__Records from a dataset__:
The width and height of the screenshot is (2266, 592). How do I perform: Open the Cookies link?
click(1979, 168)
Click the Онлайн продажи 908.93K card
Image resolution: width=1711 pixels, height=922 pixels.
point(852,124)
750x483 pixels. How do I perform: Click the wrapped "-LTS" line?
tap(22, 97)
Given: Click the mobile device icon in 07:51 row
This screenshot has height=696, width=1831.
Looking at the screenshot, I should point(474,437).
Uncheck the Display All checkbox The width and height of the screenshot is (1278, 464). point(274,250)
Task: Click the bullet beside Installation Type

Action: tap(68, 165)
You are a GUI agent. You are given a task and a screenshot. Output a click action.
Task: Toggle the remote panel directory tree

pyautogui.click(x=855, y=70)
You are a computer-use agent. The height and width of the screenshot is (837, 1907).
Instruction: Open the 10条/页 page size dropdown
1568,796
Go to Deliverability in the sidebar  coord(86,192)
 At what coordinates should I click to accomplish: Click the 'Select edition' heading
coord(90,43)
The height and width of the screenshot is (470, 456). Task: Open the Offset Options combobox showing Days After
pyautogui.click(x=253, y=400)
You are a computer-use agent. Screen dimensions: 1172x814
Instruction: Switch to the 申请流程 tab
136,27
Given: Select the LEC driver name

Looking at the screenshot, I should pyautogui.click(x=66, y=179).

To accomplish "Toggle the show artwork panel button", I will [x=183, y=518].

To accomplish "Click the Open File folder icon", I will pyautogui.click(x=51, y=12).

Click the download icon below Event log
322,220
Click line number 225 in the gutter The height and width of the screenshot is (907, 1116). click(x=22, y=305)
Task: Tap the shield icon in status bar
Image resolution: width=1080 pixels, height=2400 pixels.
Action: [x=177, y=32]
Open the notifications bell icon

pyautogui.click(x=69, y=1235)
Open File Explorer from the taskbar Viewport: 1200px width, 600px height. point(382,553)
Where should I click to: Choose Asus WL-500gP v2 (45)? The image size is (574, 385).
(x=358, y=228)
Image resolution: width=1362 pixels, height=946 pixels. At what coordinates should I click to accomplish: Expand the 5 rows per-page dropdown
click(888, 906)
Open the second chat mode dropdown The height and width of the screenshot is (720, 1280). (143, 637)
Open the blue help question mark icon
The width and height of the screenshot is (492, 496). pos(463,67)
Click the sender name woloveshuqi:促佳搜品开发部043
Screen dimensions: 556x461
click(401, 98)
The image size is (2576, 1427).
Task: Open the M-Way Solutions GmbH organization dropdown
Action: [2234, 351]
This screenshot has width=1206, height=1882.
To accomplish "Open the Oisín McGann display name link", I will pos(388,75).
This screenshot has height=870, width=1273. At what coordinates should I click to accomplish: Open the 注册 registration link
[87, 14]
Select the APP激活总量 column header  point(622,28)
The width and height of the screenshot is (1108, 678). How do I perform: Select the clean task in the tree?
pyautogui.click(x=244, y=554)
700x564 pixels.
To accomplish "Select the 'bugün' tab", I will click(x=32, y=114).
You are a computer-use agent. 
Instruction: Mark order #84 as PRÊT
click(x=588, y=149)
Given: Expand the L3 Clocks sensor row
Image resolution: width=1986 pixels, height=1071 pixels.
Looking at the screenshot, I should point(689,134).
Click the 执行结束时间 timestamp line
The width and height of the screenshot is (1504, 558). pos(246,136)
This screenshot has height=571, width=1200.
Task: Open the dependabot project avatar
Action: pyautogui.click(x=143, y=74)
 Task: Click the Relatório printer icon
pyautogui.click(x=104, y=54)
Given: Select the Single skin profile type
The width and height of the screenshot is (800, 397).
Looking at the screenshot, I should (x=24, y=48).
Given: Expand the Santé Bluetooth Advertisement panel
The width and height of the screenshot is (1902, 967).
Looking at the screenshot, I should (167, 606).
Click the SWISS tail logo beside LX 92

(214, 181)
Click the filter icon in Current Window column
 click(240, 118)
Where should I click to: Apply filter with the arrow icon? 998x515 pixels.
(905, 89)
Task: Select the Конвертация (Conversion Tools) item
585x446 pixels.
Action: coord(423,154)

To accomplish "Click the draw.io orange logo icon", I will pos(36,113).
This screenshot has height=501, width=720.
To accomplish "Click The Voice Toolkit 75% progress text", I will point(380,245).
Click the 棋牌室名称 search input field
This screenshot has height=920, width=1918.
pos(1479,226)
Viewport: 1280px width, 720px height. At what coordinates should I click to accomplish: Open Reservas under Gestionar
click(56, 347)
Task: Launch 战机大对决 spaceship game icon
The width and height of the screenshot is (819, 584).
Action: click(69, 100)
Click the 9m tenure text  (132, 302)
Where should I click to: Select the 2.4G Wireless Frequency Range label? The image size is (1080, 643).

__WHAT THE TASK REQUIRES__: In this exercise, the data above is to be printed exactly.

__REPLY__:
The width and height of the screenshot is (2266, 592). How do I perform: Open the Cookies link?
click(1979, 168)
Click the Онлайн продажи 908.93K card
Image resolution: width=1711 pixels, height=922 pixels.
point(852,124)
750x483 pixels. How do I perform: Click the wrapped "-LTS" line?
tap(22, 97)
Given: Click the mobile device icon in 07:51 row
This screenshot has height=696, width=1831.
Looking at the screenshot, I should point(474,437).
Uncheck the Display All checkbox The width and height of the screenshot is (1278, 464). point(274,250)
Task: Click the bullet beside Installation Type

Action: tap(68, 165)
You are a GUI agent. You are given a task and a screenshot. Output a click action.
Task: Toggle the remote panel directory tree

pyautogui.click(x=855, y=70)
You are a computer-use agent. The height and width of the screenshot is (837, 1907).
Instruction: Open the 10条/页 page size dropdown
1568,796
Go to Deliverability in the sidebar  coord(86,192)
 At what coordinates should I click to accomplish: Click the 'Select edition' heading
coord(90,43)
The height and width of the screenshot is (470, 456). Task: Open the Offset Options combobox showing Days After
pyautogui.click(x=253, y=400)
You are a computer-use agent. Screen dimensions: 1172x814
Instruction: Switch to the 申请流程 tab
136,27
Given: Select the LEC driver name

Looking at the screenshot, I should pyautogui.click(x=66, y=179).

To accomplish "Toggle the show artwork panel button", I will [x=183, y=518].

To accomplish "Click the Open File folder icon", I will pyautogui.click(x=51, y=12).

Click the download icon below Event log
322,220
Click line number 225 in the gutter The height and width of the screenshot is (907, 1116). click(x=22, y=305)
Task: Tap the shield icon in status bar
Image resolution: width=1080 pixels, height=2400 pixels.
Action: [x=177, y=32]
Open the notifications bell icon

pyautogui.click(x=69, y=1235)
Open File Explorer from the taskbar Viewport: 1200px width, 600px height. point(382,553)
Where should I click to: Choose Asus WL-500gP v2 (45)? The image size is (574, 385).
(x=358, y=228)
Image resolution: width=1362 pixels, height=946 pixels. At what coordinates should I click to accomplish: Expand the 5 rows per-page dropdown
click(888, 906)
Open the second chat mode dropdown The height and width of the screenshot is (720, 1280). (143, 637)
Open the blue help question mark icon
The width and height of the screenshot is (492, 496). pos(463,67)
Click the sender name woloveshuqi:促佳搜品开发部043
Screen dimensions: 556x461
click(401, 98)
The image size is (2576, 1427).
Task: Open the M-Way Solutions GmbH organization dropdown
Action: [2234, 351]
This screenshot has width=1206, height=1882.
To accomplish "Open the Oisín McGann display name link", I will pos(388,75).
This screenshot has height=870, width=1273. At what coordinates should I click to accomplish: Open the 注册 registration link
[87, 14]
Select the APP激活总量 column header  point(622,28)
The width and height of the screenshot is (1108, 678). How do I perform: Select the clean task in the tree?
pyautogui.click(x=244, y=554)
700x564 pixels.
To accomplish "Select the 'bugün' tab", I will click(x=32, y=114).
You are a computer-use agent. 
Instruction: Mark order #84 as PRÊT
click(x=588, y=149)
Given: Expand the L3 Clocks sensor row
Image resolution: width=1986 pixels, height=1071 pixels.
Looking at the screenshot, I should point(689,134).
Click the 执行结束时间 timestamp line
The width and height of the screenshot is (1504, 558). pos(246,136)
This screenshot has height=571, width=1200.
Task: Open the dependabot project avatar
Action: pyautogui.click(x=143, y=74)
 Task: Click the Relatório printer icon
pyautogui.click(x=104, y=54)
Given: Select the Single skin profile type
The width and height of the screenshot is (800, 397).
Looking at the screenshot, I should (x=24, y=48).
Given: Expand the Santé Bluetooth Advertisement panel
The width and height of the screenshot is (1902, 967).
Looking at the screenshot, I should (167, 606).
Click the SWISS tail logo beside LX 92

(214, 181)
Click the filter icon in Current Window column
 click(240, 118)
Where should I click to: Apply filter with the arrow icon? 998x515 pixels.
(905, 89)
Task: Select the Конвертация (Conversion Tools) item
585x446 pixels.
Action: coord(423,154)

To accomplish "Click the draw.io orange logo icon", I will pos(36,113).
This screenshot has height=501, width=720.
To accomplish "Click The Voice Toolkit 75% progress text", I will point(380,245).
Click the 棋牌室名称 search input field
This screenshot has height=920, width=1918.
pos(1479,226)
Viewport: 1280px width, 720px height. At what coordinates should I click to accomplish: Open Reservas under Gestionar
click(56, 347)
Task: Launch 战机大对决 spaceship game icon
The width and height of the screenshot is (819, 584).
Action: click(69, 100)
Click the 9m tenure text  (132, 302)
Where should I click to: Select the 2.4G Wireless Frequency Range label? The image size is (1080, 643).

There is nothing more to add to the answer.